Desjardins Group has reported solid 2025 results that strengthen its cooperative balance sheet and give it room to keep lifting member dividends and funding community initiatives.
For the fiscal year 2025, Desjardins posted surplus earnings before member dividends of $3.81 billion, up 13.6% from $3.36 billion in 2024. Revenue rose to $16.31 billion from $14.66 billion, while total assets climbed 8.3% to $510.2 billion.
Growth was driven largely by the Personal and Business Services segment, which benefited from higher net interest income on expanding residential mortgage and business loan books, partly offset by a higher provision for credit losses.
Wealth Management and Life and Health Insurance also reported stronger other income and a higher net insurance finance result on the back of favorable market conditions, while Property and Casualty Insurance performed broadly in line with 2024.
Desjardins increased its provision for member dividends to $505 million, up 15.6% year over year, and returned a total of $638 million to members and communities when sponsorships, donations and scholarships are included, up 14.5% from 2024.
In the fourth quarter of 2025, surplus earnings before member dividends were $1.06 billion, up from $826 million a year earlier, with lower quarter‑over‑quarter provisions for credit losses and stronger markets offsetting higher claims in auto and property lines.
Desjardins ended the year with a Tier 1A capital ratio of 23.7% and a total capital ratio of 26.1%, both higher than at year‑end 2024, and continued to diversify its funding by issuing a record number of bonds in six currencies. Capital levels remain well above Basel III cooperative requirements, giving the group flexibility to support growth, invest in technology and absorb shocks.
On headline profit, Desjardins is much smaller than the “Big Six” banks but ahead of most domestic mutuals. Royal Bank of Canada reported net income of $20.4 billion for fiscal 2025, up 25% year over year, with revenue of $66.6 billion and a 16.3% return on equity. TD Bank Group posted reported net income of $20.54 billion and adjusted net income of $15.03 billion for 2025.
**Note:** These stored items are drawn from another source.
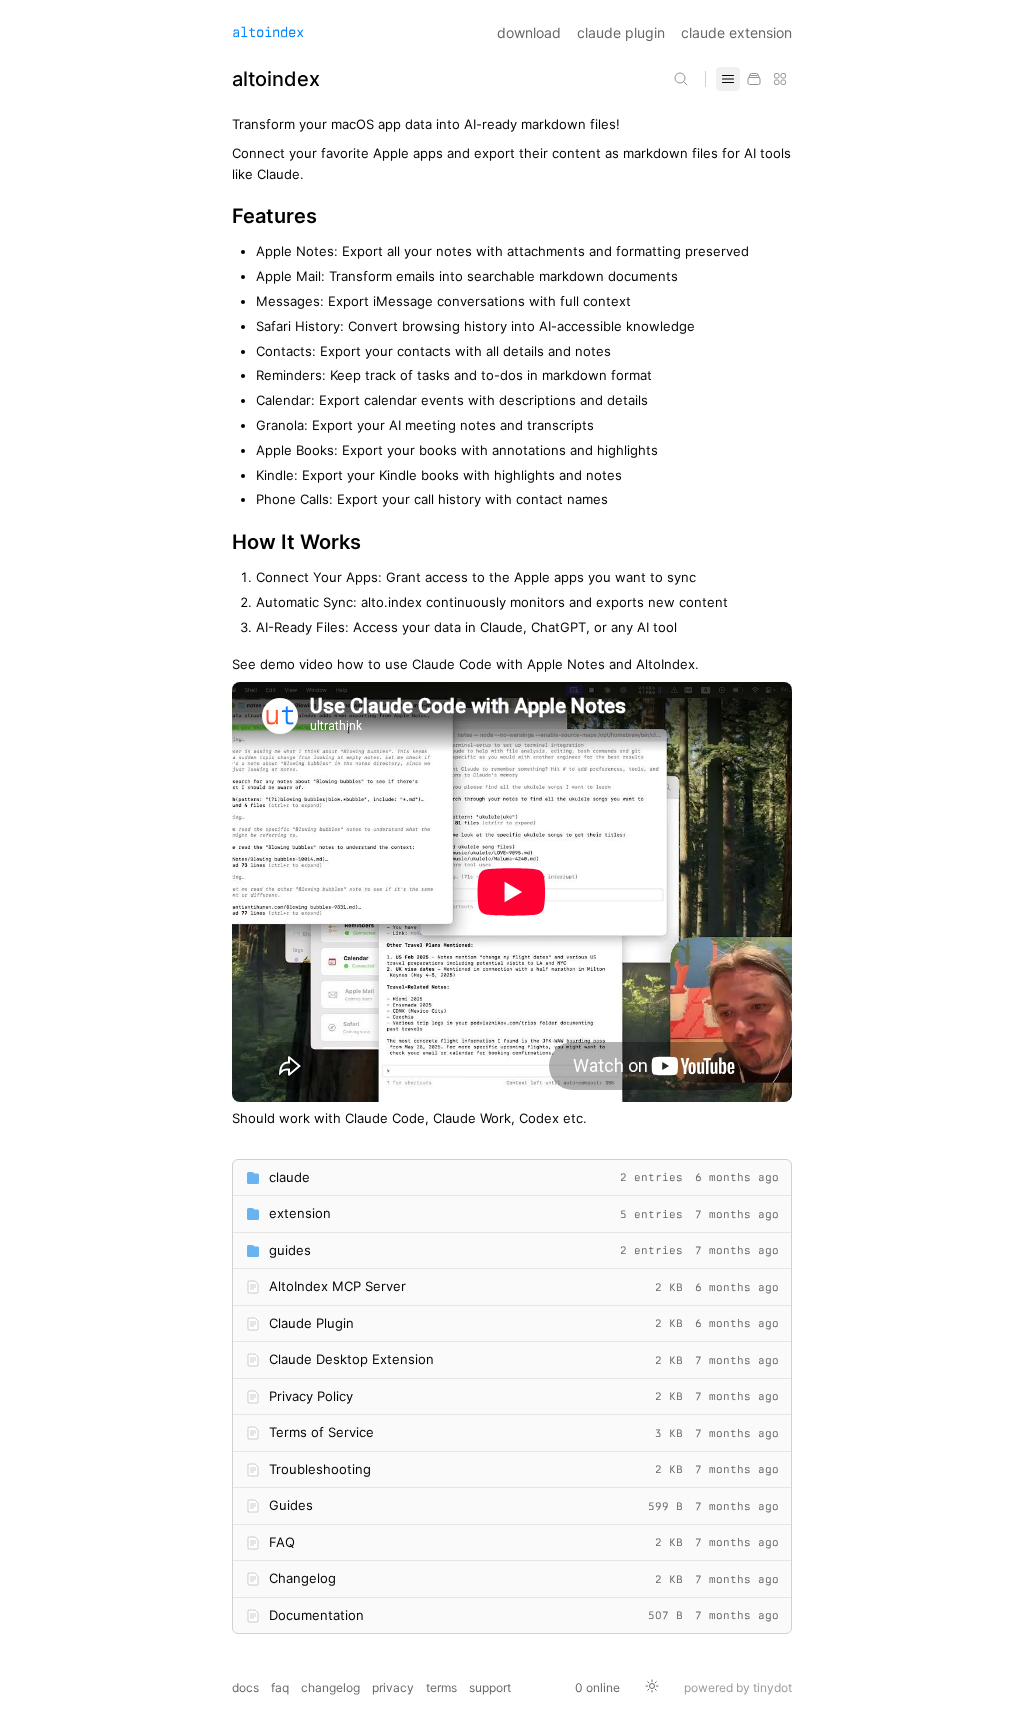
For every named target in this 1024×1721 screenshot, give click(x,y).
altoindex (268, 32)
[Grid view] (780, 79)
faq (280, 1687)
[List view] (728, 79)
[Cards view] (754, 79)
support (490, 1687)
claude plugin (621, 32)
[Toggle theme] (652, 1687)
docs (245, 1687)
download (529, 32)
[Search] (681, 79)
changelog (330, 1687)
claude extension (736, 32)
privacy (393, 1687)
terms (441, 1687)
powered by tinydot (738, 1687)
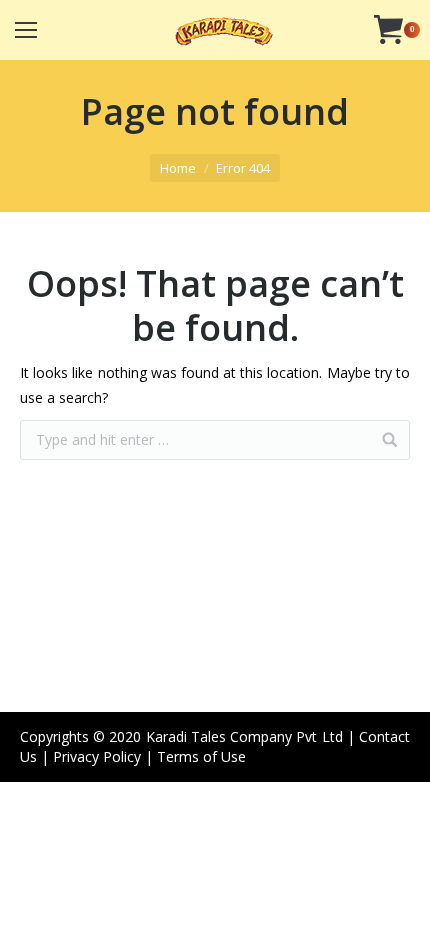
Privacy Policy (97, 756)
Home (178, 168)
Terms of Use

Among cooperative insurers, Co‑operators General reported 2025 net income after tax of $671.2 million on net insurance revenue of $5.47 billion, with total assets of $9.22 billion. Desjardins’ $3.81 billion surplus and $510.2 billion asset base therefore put it closer in scale to a mid‑sized national bank than to other Canadian mutuals, while still operating under a cooperative model.
Where Desjardins differs from listed peers is how it allocates earnings. RBC returned $11.3 billion to shareholders in 2025 via dividends and buybacks and lifted its quarterly dividend to $1.64 per share. Desjardins, by contrast, distributes value mainly through member dividends, pricing, and community investment — including its GoodSpark Fund and an affordable‑housing program targeting more than 10,000 units by 2028 — while retaining substantial surplus to support capital ratios and growth.